Exactly as written, restate the material below from its first line through the line containing "Rekrutacja (247, 1797)", and stop there.

*** Opening of The data ***

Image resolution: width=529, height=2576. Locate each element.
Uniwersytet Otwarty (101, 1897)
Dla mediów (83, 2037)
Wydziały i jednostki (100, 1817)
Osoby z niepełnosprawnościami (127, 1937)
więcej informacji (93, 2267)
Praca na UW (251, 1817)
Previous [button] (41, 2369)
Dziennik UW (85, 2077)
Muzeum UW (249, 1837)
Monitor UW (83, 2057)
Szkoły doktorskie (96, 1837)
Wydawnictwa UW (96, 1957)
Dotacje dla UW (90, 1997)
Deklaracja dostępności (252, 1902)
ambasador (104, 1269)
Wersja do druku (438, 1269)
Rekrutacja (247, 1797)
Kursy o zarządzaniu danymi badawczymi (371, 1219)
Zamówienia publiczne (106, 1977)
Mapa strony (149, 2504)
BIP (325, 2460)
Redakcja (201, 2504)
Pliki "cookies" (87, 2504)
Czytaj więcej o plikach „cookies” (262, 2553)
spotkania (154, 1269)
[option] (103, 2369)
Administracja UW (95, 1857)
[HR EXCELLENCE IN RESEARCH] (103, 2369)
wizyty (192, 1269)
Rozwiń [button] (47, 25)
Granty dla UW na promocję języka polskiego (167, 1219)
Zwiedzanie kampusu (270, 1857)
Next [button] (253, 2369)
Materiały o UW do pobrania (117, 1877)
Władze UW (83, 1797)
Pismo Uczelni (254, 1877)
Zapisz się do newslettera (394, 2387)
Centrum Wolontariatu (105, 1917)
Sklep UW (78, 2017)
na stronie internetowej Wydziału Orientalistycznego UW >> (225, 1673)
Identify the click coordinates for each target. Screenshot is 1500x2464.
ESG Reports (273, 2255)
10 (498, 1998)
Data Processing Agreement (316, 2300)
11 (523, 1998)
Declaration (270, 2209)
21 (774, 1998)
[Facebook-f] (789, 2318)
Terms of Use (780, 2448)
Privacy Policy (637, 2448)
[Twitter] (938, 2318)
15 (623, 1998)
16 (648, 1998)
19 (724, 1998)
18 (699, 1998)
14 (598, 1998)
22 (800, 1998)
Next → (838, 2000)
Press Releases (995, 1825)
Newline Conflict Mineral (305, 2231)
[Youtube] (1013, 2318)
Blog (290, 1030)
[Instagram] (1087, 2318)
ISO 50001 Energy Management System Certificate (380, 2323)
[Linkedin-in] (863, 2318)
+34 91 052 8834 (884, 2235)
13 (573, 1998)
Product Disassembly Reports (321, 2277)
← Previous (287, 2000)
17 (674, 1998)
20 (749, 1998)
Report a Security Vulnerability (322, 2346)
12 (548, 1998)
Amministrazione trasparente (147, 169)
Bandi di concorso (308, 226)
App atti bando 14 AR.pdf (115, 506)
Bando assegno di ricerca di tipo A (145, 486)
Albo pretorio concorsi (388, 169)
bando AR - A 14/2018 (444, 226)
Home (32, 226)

*** Close of The data ***

Answer to this exercise
Image resolution: width=529, height=2576. Locate each element.
Uniwersytet Otwarty (101, 1897)
Dla mediów (83, 2037)
Wydziały i jednostki (100, 1817)
Osoby z niepełnosprawnościami (127, 1937)
więcej informacji (93, 2267)
Praca na UW (251, 1817)
Previous [button] (41, 2369)
Dziennik UW (85, 2077)
Muzeum UW (249, 1837)
Monitor UW (83, 2057)
Szkoły doktorskie (96, 1837)
Wydawnictwa UW (96, 1957)
Dotacje dla UW (90, 1997)
Deklaracja dostępności (252, 1902)
ambasador (104, 1269)
Wersja do druku (438, 1269)
Rekrutacja (247, 1797)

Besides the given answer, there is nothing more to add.